TEXT ::
*** Begin section ***

For the first year of her life, Macy suffered badly from ear infections and constant fevers. During one of our appointments with the GP, I mentioned in passing that she did not seem interested in walking, which I had initially put down to the fact that her older sister was more than happy to bring her things.
She was around 18 months old at the time. I was surprised at how alarmed he was by this. Enough to send us to a paediatrician that afternoon who examined her closely and noticed some spots that I had always thought were birthmarks, but were in fact cafe-au-lait spots.
Her inability to walk or crawl very far was put down to low muscle tone and we walked out of his office with a diagnosis of Neurofibromatosis Type 1 (NF1) and instructions not to Google it.
A couple of weeks later she walked, but we continued to see the paediatrician and ophthalmologist regularly.
For the next 18 months, we saw very little change in her condition or signs of any of the symptoms we had been told to look for.
On her third birthday Macy broke her left arm, but when the cast came off, I noticed that she hadn’t started to use it again.
She was referred to an orthopaedic surgeon who suggested that her gross motor development could be signs of Cerebral Palsy. I was shocked, how does a healthy three-year-old go from a broken arm, to having Cerebral Palsy?
Something didn’t feel right and things became progressively worse when Macy began to fall asleep in random places around the house home a few days later.
We could never have predicted how NF would tear our lives apart
I rushed her to the paediatrician and demanded someone examine her. The next thing I knew, an “urgent MRI for a suspected tumour” was organised for the next morning. Suddenly the frightening seriousness and reality of Neurofibromatosis became all too real. Within a week for Macy to be diagnosed with multiple Pilocytic Astrocytoma’s (brain tumours).
At just three years of age, Macy had lost partial mobility down the left side of her body and was scheduled to have brain surgery.
We were terrified. Unfortunately one tumour in particular could not be completely removed, else risk her going blind or even becoming paralysed. And so, Macy’s chemotherapy journey began.
For two years Macy received chemotherapy and had an MRI every 6 weeks. During a break from chemo due to an allergic reaction, Macy had her annual ophthalmology check-up which revealed that her vision had declined significantly.

*** End section ***

PROVIDED DATA ::
*** Begin section ***

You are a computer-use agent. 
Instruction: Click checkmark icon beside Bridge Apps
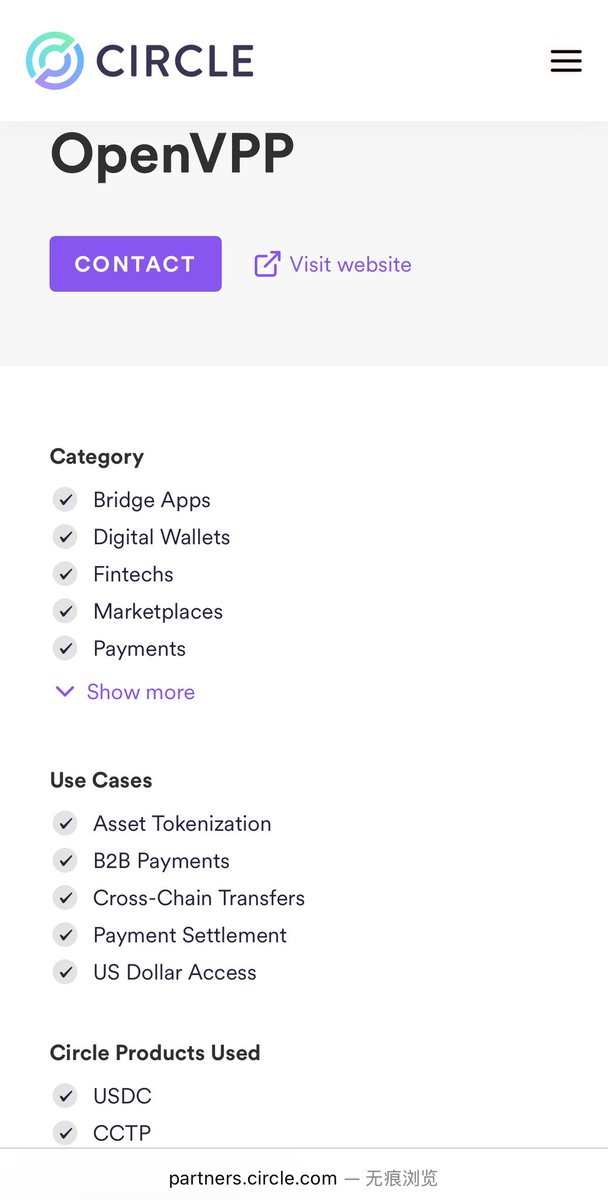click(x=65, y=500)
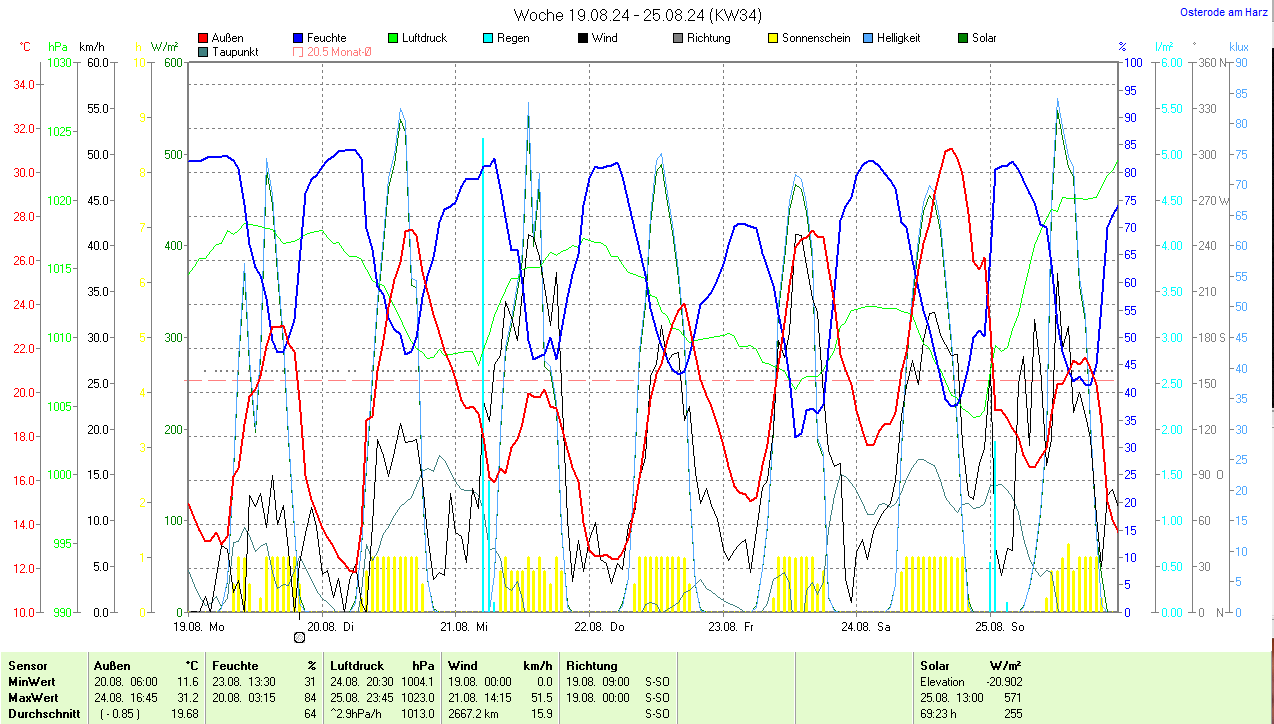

*** End section ***

DIRECTIONS :: Transcribe, without alteration, the portion of the account of Macy's illness starting at "We were terrified." and ending at "had declined significantly.".

WRITTEN RESPONSE ::
We were terrified. Unfortunately one tumour in particular could not be completely removed, else risk her going blind or even becoming paralysed. And so, Macy’s chemotherapy journey began.
For two years Macy received chemotherapy and had an MRI every 6 weeks. During a break from chemo due to an allergic reaction, Macy had her annual ophthalmology check-up which revealed that her vision had declined significantly.